[[ Provided text, beginning ]]

10 ex-execs of WebMD arm indicted
The former Tampa-based Medical Manager officials face fraud and money laundering charges.
By KRIS HUNDLEY
Published December 16, 2005
Ten former executives of WebMD's Medical Manager unit in Tampa were indicted Thursday for accounting fraud and money laundering, charged with inflating revenues of the software company by more than $16.8-million between 1997 and 2001.
Among those indicted by the U.S. attorney's office in South Carolina were John H. Kang, 42, president of Medical Manager in 1996 until its sale to WebMD in 2000. Kang, who became active in the Tampa technology community after leaving Medical Manager, later founded LiquidMetal Technologies, which he runs from Lake Forest, Calif.
Kang's attorney, John Lauro, said his client "emphatically denies the allegations."
Phone calls seeking comments from the remaining defendants were not returned. There was no answer late Thursday at the Tampa or Alachua offices of Medical Manager, now known as Emdeon Practice Services. A spokeswoman for Emdeon Corp., WebMD's parent company in New York, did not return a call seeking comment.
Thursday's indictments stem from an investigation dating to September 2003, when federal agents seized documents from Medical Manager's offices in Tampa and Alachua. At the time, a WebMD spokeswoman said the search warrants were "based on misleading information from two terminated employees." The company said it was cooperating with the investigation.
The investigation heated up this year when four former Medical Manager associates pleaded guilty to various charges, including mail fraud, tax evasion and accepting kickbacks.

[[ Provided text, end ]]
[[ Exercise data, beginning ]]

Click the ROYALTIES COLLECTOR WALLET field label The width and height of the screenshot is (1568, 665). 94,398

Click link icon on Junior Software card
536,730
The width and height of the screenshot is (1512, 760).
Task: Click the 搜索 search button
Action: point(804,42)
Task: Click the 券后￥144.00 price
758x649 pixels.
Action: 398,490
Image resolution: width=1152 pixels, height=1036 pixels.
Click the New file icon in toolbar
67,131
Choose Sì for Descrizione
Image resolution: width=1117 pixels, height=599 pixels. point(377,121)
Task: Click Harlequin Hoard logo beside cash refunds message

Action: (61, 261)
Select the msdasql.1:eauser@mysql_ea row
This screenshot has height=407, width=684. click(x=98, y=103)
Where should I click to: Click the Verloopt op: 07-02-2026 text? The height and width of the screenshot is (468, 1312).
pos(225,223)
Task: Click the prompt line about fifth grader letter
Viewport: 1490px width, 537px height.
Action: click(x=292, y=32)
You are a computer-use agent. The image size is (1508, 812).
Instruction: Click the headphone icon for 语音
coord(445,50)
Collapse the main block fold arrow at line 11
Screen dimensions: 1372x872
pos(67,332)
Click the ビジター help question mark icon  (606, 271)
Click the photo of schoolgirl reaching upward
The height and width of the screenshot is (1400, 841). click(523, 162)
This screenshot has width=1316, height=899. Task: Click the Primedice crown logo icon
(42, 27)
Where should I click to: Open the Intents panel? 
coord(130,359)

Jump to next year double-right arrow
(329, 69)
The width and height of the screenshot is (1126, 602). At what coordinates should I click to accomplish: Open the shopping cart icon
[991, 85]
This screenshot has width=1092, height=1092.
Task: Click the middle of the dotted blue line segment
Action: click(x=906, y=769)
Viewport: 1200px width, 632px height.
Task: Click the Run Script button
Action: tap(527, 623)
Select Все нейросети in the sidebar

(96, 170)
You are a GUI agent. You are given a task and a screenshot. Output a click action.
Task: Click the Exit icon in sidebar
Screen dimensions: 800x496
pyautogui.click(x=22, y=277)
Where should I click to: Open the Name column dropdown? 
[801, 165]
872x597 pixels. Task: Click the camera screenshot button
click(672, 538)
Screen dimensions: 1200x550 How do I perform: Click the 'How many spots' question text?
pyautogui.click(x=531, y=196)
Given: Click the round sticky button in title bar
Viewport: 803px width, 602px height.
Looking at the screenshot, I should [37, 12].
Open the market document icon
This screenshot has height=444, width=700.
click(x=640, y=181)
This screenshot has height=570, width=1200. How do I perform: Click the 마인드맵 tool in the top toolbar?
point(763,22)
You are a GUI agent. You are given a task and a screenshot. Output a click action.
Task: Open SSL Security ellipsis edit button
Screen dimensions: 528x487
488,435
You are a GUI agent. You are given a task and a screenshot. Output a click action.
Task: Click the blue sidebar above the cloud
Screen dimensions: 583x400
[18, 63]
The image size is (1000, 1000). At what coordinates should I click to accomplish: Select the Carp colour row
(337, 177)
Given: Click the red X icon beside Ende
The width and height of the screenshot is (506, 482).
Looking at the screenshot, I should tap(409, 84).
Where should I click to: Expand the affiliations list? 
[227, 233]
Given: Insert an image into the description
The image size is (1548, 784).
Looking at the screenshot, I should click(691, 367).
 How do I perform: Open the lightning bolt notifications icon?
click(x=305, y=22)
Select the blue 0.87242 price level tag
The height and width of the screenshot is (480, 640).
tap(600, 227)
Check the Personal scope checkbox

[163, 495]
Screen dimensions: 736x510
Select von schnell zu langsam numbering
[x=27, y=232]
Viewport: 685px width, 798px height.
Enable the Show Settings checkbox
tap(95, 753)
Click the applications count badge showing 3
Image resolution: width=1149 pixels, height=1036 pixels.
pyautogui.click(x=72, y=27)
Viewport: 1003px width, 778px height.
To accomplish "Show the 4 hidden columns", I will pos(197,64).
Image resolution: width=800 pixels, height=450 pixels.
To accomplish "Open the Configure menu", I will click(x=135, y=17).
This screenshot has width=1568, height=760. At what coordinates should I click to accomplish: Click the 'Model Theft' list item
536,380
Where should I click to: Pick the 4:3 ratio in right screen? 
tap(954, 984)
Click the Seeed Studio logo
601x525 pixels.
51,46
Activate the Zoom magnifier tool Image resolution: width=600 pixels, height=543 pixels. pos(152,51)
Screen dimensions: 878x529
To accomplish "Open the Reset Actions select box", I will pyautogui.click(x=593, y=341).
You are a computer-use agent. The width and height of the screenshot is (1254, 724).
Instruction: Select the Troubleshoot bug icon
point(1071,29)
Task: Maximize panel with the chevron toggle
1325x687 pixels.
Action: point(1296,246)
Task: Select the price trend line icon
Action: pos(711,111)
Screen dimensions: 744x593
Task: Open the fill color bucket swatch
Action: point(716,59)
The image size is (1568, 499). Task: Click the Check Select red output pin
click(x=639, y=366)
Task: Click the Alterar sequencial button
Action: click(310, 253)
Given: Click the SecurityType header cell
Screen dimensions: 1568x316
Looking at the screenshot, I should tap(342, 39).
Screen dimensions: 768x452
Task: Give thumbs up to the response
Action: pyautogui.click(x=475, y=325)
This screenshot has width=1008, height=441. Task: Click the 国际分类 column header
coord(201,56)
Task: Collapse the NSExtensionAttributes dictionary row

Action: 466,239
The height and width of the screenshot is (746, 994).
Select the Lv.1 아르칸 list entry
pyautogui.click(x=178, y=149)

[[ Exercise data, end ]]

The task:
Pick up the article on the indictment of former WebMD Medical Manager executives after its last sentence and continue it.

Task response:
Robert W. Davids, a Tampa vice president for acquisitions, pleaded guilty to taking bribes from software dealerships he helped acquire for the company. Davids was fired in 2003. In August, Davids was ordered by a federal judge in Tampa to reimburse Emdeon $8.1-million taken in kickbacks as part of a civil case filed by the company.
Also pleading guilty in the government's case were ex-employees Kevin M. Kennedy, Glen S. Moss and William Kottage.
In Thursday's federal indictment, the government alleges the 10 executives conspired to artificially inflate quarterly revenues of Medical Manager, which Kang took public in 1997.
Kang's attorney said the allegations are baseless.
"We believe these charges resulted from the vivid imagination of an ex-employee who admitted to stealing millions of dollars from the company," Lauro said.
Maximum penalties on the fraud conspiracy are five years in prison and a fine of $250,000. Penalty on money laundering is 20 years in prison and a fine of $500,000.